Being based on an optical probe, CSI can also be used for optical tomography, to obtain slices and volumes of transparent or semitransparent layers. Optical coherence tomography (OCT) has become well known in the study of the retina in vivo, using a scanned spot and a fiber based system. The full-field or FF-OCT version is a promising technique for deep tissue imaging.2,44,45 Two challenges in live tissue imaging are the need to improve resolution, which is between 2 and 5 μm and to perform the measurement in real time to make in vivo measurements possible. Work is under way to develop new techniques and algorithms. The results in Figure 7D show a high resolution image of defects in a 3 μm thick layer of polymer. Moving to real time by continuous fringe scanning and high speed image processing is possible using dedicated camera sensors with integrated electronic processing connected to each pixel46 but at the expense of image quality and axial resolution. Real-time measurement and high image quality can be achieved using a high-speed CMOS camera and processing in 4D microscopy, giving up to 25 3D surface images per second and 90 nm uncertainty along the optical axis.47,48 This opens up new applications in the measurement of moving or changing surfaces, such as cell mobility, cell growth, or cell reaction to external stimulations from chemicals or drugs.

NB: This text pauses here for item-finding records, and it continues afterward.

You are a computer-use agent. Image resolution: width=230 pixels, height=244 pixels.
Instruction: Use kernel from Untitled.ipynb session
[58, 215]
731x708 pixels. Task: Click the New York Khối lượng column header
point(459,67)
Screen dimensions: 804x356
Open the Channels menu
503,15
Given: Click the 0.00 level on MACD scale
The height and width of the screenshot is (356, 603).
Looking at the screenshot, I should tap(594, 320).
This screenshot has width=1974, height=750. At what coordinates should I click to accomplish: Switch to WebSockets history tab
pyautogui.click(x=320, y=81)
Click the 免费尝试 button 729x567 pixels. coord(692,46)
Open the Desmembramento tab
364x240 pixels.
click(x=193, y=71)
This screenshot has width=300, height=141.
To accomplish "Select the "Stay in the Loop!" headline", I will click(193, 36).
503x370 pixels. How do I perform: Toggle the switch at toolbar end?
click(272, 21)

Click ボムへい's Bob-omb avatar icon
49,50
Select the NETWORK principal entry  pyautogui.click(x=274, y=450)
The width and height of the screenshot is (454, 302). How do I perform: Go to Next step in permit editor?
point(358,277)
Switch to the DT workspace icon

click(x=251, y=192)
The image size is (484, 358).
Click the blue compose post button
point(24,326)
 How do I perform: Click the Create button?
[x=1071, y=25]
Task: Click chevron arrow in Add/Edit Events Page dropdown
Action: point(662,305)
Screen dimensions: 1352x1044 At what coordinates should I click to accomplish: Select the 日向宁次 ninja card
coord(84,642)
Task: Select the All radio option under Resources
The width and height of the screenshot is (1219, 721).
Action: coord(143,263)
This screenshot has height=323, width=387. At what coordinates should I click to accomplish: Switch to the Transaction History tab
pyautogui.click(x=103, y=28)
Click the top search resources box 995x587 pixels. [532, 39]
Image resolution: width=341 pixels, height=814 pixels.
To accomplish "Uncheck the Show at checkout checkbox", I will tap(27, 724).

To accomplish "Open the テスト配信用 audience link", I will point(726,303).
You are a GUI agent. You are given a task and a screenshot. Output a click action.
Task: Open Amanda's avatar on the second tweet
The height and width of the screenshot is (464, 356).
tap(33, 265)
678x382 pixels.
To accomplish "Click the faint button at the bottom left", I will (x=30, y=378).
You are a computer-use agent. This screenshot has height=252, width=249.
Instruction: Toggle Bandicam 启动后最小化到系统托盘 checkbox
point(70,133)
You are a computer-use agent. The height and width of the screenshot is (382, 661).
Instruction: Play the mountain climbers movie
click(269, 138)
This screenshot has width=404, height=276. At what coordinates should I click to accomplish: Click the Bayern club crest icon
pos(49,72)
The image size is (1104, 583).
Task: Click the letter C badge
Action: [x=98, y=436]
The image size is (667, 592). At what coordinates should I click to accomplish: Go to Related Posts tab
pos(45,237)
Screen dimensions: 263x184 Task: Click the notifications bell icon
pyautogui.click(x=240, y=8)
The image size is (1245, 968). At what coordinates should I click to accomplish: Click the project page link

Quadriwave lateral shearing interferometry

Phase measurement can also be performed using QWLSI, which has the particularity of requiring only a single image per measurement, making real-time measurement possible. The method is based on the use of a high-resolution 2D hole-grating wavefront sensor (modified Hartman mask) in front of the CCD (charge coupled device) in combination with Fourier transform analysis.49 The very high sensitivity to variations in refractive index make the technique particularly useful in the study of cell membrane dynamics and intracellular activities.50 The results in Figure 8 show the label-free imaging of the cytoskeletal network activity in living wild-type (wt) Chinese hamster ovary (CHO) cells. While Nomarski can be used to show the presence of the thin lamellipodia which are typically 10–200 nm thick (Figure 8A), the smaller cytoskeletal network is not visible. The higher sensitivity of the QWLSI technique reveals the microtubule structures (1–15 nm thick) and allows the monitoring of the cytoskeleton dynamics in lamellipodia during protrusion and mitochondria displacement along the cytoskeletal network (Figure 8B and C).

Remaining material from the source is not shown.